The native species (Diospyros Virginiana) is indigenous to all parts of the Southern States known to the writer, and along the streams it, in some cases, extends north to the 40th parallel. The fruit of the best varieties is small as compared with the Japan varieties, which often weigh half a pound, and large specimens often weigh from ten to twelve ounces. The largest of the native varieties tested by the writer has been less than two inches in diameter and well loaded with seeds. Yet prior to the advent of the Japan varieties some of the best native sorts were locally prized in the South and propagated by nurserymen.
No horticultural work would prove more interesting and possibly valuable than crossing the seedless varieties of the South, with fruit one inch in diameter, with the seedless Japan (Tanenashi), with fruit three and one half inches in diameter. Such hybrids would be apt to follow the natives in hardiness, as our native is nearest to Nature (104. Advance Planning of the Work), and the probable seedless fruit may be of medium size and improved flavor. Such a variety might become specially valuable for drying.
As yet, drying the best ripe Japan persimmons has been experimental, but the decision of experts has been in its favor.
A testing committee in several instances has decided that the dried persimmons were far better in quality and more nutritious and healthful than the best Smyrna figs.
Another line of improvement would be in the way of importing hardier varieties from northern Japan and from central Asia. The writer does not know the extent of persimmon-growing in central Asia, but at the Nishni Novgorod fair we were told that the fruit attained large size and was dried for commerce and home use in great quantity. Regel says: "The date plum in the warmer district of Darvas becomes a large tree." This would indicate it to be a different species from that of the varieties we have from Japan. As Darvas is on the 40th parallel and far into the interior of the continent, we may safely believe that their cultivated varieties would prove much hardier than those from the Japan island in the Gulf stream on about the same latitude. It would now be easy to secure the varieties grown in central Asia and it would prove interesting if not profitable to cross them with the Japan varieties.
The native persimmon is easily propagated for stocks from the seeds planted early in the South or later, if the seeds are stratified. Select native varieties and the Japan sorts are collar-grafted upon the seedlings. But it is best to transplant the seedlings to nursery rows before collar-grafting is done, as it gives a better root system. Budding is also practised, but this should be on transplanted stocks. If budded or grafted where the tap-roots went down from the seed they are difficult to transplant successfully.

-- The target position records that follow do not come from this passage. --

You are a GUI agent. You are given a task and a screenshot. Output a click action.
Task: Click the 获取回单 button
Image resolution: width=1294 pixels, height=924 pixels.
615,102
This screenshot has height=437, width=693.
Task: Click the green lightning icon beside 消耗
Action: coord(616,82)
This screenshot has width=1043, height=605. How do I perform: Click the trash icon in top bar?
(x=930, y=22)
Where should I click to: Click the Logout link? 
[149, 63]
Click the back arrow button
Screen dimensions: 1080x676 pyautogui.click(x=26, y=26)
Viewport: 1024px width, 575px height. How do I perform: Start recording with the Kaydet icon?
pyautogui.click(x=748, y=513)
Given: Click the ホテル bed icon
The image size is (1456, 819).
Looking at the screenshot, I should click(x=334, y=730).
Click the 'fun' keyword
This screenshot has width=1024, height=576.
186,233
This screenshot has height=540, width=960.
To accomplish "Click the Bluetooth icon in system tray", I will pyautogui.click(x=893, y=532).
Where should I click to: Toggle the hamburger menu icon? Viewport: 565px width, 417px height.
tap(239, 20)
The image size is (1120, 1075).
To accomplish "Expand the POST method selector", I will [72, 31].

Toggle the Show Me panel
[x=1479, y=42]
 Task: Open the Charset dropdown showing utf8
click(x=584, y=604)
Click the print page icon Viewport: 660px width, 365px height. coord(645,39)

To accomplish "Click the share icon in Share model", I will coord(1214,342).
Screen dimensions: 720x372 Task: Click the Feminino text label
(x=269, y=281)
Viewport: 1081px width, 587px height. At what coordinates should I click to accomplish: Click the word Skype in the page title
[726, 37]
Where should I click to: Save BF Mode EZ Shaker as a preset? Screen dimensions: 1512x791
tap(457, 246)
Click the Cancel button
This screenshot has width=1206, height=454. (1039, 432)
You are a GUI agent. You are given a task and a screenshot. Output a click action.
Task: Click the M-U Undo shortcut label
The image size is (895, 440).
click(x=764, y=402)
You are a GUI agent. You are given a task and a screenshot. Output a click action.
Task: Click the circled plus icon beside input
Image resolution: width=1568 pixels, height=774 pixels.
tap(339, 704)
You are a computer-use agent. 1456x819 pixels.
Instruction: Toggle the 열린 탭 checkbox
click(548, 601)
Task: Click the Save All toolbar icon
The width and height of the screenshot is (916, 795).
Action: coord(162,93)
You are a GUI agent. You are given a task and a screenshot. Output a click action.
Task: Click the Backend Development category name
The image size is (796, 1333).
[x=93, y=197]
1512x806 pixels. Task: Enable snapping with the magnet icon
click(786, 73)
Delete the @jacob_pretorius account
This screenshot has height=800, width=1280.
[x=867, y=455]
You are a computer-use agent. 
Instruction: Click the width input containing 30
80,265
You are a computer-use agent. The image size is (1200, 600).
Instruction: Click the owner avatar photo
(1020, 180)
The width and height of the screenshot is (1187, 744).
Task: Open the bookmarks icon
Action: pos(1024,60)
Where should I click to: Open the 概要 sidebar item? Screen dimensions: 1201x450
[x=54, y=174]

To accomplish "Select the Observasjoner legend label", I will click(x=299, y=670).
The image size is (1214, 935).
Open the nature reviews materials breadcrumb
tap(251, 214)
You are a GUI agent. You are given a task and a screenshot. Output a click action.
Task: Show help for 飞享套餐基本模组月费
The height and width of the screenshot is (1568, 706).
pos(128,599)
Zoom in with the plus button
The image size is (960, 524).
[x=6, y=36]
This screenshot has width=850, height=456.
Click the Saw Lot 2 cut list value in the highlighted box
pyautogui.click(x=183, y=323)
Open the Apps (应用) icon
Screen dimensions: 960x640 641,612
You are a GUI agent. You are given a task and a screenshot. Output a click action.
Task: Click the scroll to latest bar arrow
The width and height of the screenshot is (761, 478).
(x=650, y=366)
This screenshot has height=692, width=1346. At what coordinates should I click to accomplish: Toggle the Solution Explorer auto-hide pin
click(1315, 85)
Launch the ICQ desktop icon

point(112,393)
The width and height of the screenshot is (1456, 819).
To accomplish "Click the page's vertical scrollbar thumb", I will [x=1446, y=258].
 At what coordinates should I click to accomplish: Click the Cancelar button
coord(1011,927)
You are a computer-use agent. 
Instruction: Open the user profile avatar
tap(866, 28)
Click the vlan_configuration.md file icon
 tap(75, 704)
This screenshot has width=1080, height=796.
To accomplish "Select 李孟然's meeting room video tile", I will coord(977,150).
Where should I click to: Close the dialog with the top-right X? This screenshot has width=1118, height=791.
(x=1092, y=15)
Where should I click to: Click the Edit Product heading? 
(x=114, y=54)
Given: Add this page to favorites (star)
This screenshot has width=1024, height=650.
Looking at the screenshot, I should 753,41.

Top-working the native species as it stands in orchard, or growing wild, is often practised profitably. Even in the pine barrens of Florida the top-grafted Japan varieties have formed fine heads and borne heavy crops.
The native varieties are usually dioecious (34. Monoecious and Dioecious Flowers); but the best Japan sorts are monoecious, or at least most varieties have enough staminate flowers for pollination. Yet it has been proven that the best crops are obtained by intermingling varieties, with the result of varying the fruit to some extent by cross pollination. That is, the varieties with red flesh are often half red and half brown, or some other shade, on the same tree.
The continued heavy crops after the trees come into bearing dwarfs the trees so that they make small annual growth. Hence the usual distance apart is about the same as for dwarf pears, from twelve to fifteen feet each way. Yet isolated trees first planted in the Southern States we have seen from thirty-five to forty feet in height, with spread of branches like a Southern pear-tree of the Japan type. The fruit is borne on the new growth mainly, hence the pruning is in the way of taking out the dead wood and thinning the inner branches.